SUPPLIED MATERIAL
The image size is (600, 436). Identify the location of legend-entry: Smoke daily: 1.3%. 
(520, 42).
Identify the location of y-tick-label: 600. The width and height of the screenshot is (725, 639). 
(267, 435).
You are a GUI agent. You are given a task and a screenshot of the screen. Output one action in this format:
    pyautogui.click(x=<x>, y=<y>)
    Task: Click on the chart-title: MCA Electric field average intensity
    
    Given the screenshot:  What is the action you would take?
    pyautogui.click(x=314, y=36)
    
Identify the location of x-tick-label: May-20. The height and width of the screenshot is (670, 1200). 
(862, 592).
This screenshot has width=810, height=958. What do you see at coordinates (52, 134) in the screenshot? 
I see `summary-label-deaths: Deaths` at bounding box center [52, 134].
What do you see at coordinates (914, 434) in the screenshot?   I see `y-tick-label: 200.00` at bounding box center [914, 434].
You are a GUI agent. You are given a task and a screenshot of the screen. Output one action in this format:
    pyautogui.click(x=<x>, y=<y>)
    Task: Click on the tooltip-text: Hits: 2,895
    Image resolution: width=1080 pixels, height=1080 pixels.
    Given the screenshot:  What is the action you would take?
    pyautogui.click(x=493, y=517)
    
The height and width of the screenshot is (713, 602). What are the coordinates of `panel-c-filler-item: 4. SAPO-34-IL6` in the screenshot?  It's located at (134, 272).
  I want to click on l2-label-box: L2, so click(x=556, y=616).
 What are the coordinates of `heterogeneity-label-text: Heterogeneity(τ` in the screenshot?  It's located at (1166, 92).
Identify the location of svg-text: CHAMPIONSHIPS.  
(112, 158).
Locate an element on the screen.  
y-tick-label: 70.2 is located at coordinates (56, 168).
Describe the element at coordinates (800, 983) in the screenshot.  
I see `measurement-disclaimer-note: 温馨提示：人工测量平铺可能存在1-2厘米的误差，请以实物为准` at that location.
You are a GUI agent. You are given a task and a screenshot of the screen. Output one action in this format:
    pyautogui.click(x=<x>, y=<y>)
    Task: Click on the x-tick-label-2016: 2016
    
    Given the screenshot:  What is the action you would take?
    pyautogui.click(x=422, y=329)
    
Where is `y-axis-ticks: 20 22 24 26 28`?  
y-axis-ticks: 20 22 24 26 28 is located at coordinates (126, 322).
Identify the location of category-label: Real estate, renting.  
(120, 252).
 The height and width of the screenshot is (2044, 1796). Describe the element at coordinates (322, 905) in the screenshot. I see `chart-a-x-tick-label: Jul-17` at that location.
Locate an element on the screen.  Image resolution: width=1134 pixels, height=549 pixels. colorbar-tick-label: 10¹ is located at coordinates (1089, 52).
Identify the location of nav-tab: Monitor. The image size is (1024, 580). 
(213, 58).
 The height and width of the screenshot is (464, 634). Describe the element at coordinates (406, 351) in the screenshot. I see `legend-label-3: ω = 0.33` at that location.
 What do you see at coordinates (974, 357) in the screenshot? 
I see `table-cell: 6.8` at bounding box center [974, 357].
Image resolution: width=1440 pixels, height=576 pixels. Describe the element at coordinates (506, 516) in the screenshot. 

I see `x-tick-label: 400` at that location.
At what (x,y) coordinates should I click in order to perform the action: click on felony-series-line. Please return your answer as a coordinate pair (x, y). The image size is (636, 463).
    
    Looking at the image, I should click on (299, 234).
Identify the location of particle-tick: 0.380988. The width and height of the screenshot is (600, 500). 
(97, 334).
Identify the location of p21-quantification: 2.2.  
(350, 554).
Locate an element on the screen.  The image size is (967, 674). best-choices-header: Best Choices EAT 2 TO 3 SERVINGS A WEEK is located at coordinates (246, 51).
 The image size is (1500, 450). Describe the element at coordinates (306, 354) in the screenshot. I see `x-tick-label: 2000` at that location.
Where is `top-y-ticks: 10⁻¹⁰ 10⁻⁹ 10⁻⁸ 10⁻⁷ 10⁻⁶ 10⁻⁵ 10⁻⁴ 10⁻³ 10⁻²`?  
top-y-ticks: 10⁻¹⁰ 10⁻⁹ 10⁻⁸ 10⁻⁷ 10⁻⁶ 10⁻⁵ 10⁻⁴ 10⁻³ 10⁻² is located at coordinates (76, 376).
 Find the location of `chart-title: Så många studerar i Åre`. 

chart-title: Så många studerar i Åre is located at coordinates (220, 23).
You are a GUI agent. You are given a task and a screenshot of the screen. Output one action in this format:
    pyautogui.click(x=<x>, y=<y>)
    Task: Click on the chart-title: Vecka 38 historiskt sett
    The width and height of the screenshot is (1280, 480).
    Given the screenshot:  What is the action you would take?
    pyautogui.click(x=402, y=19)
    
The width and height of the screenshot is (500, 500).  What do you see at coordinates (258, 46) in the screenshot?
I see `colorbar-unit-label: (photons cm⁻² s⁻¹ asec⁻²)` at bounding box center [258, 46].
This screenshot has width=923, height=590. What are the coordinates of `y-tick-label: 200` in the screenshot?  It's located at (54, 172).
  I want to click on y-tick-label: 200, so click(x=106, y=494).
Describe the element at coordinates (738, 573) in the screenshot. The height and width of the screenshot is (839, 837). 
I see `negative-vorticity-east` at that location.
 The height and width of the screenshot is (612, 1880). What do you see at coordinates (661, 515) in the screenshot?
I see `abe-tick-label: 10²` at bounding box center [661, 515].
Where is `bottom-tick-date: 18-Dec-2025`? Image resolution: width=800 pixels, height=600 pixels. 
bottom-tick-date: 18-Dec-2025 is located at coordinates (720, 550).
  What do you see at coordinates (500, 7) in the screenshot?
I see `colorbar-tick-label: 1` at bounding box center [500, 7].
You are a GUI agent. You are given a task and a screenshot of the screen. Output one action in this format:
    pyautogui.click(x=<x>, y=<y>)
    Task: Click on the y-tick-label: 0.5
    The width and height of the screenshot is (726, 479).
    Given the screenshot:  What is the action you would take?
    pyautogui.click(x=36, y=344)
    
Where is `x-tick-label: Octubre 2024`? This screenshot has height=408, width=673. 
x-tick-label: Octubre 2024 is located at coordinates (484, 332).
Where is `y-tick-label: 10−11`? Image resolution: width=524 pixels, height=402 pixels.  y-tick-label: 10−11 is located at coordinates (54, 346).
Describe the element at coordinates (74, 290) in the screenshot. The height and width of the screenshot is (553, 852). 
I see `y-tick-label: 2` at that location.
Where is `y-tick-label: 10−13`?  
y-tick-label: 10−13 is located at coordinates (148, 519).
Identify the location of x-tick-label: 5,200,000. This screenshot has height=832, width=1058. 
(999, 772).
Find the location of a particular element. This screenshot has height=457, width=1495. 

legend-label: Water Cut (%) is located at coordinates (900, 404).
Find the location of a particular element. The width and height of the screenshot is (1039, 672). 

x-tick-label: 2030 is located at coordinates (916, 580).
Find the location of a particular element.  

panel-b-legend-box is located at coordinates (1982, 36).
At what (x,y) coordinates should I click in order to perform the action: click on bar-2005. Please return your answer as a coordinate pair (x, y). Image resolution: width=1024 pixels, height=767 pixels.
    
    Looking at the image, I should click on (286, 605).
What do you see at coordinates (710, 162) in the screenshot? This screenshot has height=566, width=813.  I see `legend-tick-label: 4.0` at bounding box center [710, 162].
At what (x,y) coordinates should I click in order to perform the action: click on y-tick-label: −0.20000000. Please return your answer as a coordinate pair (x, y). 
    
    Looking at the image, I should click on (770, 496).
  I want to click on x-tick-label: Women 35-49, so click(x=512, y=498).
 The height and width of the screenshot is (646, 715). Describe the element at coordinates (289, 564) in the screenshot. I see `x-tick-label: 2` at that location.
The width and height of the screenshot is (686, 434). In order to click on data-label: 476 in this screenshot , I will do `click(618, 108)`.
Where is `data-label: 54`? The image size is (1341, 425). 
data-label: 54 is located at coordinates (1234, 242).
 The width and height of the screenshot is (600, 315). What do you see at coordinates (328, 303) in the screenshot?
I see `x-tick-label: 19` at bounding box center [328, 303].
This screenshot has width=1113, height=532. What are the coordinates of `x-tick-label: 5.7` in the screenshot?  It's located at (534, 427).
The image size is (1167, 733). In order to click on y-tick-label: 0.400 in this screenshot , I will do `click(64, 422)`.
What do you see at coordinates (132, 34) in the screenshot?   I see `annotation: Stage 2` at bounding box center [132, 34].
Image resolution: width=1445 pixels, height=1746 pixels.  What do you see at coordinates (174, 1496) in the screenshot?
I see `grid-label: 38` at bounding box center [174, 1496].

ABOUT THIS EXERCISE
Copy the records word for word, starting at the line that contains "has height=408, width=673." and ending at the line that contains "panel-b-legend-box is located".

SOLVED EXERCISE
Where is `x-tick-label: Octubre 2024`? This screenshot has height=408, width=673. 
x-tick-label: Octubre 2024 is located at coordinates (484, 332).
Where is `y-tick-label: 10−11`? Image resolution: width=524 pixels, height=402 pixels.  y-tick-label: 10−11 is located at coordinates (54, 346).
Describe the element at coordinates (74, 290) in the screenshot. The height and width of the screenshot is (553, 852). 
I see `y-tick-label: 2` at that location.
Where is `y-tick-label: 10−13`?  
y-tick-label: 10−13 is located at coordinates (148, 519).
Identify the location of x-tick-label: 5,200,000. This screenshot has height=832, width=1058. 
(999, 772).
Find the location of a particular element. This screenshot has height=457, width=1495. 

legend-label: Water Cut (%) is located at coordinates (900, 404).
Find the location of a particular element. The width and height of the screenshot is (1039, 672). 

x-tick-label: 2030 is located at coordinates (916, 580).
Find the location of a particular element.  

panel-b-legend-box is located at coordinates (1982, 36).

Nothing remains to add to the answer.